Life was never that easy for Sam Thomas Wilson. The son of a minister, Sam grew up in Harlem, New York and developed an affinity for training and caring for birds. As a teenager, Sam began to grow cynical after repeated facing racial prejudice and told his parents that he rejected their faith. To his surprise, they responded by providing him books on other faiths so he could find his own path. Sam was deeply touched by this act but became jaded again when his father was killed the next night while attempting to stop a fight. After his mother was killed by a mugger two years later, Sam turned to a life of crime, taking on the nickname of “Snap.”
Snap Wilson’s life of crime later led him to Exile Island, a place where he met Captain America’s greatest enemy, Hitler’s protege, the Red Skull. The Skull had recently acquired the Cosmic Cube, a device that can make thought reality, and decided to use Wilson as a sleeper agent to take down Captain America.

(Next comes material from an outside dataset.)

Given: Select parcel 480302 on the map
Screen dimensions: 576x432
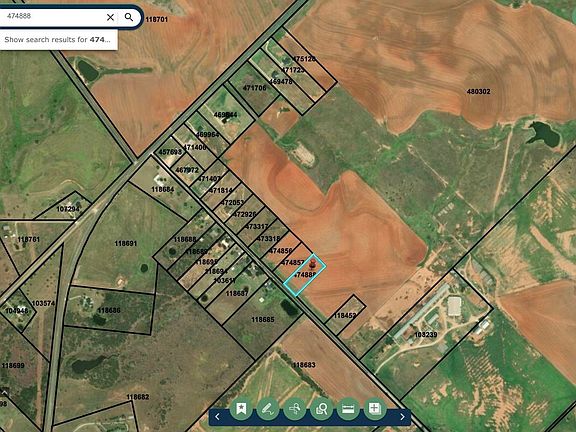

With the Cube, the Skull blocked out Snap’s memories of the past several years, convincing him that his parents were still alive and that he’d become a social worker. No longer jaded by the death of his parents, Sam Wilson reverted to his previous, good-natured personality. The Cosmic Cube also gave him a psychic connection to his pet falcon Redwing.
When Captain America came to Exile Island to fight the Skull, he met Sam Wilson and the two joined forces. Cap took on Sam as his new partner and apprentice, teaching him acrobatics, military strategy, and martial arts. Calling himself “Falcon,” Sam became a hero in his own right, eventually gaining the ability to fly thanks to specialized wings constructed by the Black Panther. Eventually, the Skull attempted to activate his sleeper agent, causing the Falcon to recall his parents’ deaths and his years of crime all at once. But Sam fought the Skull’s orders to kill his mentor, having now seen that he could be a good person despite the tragedies had had suffered and the crimes he had committed.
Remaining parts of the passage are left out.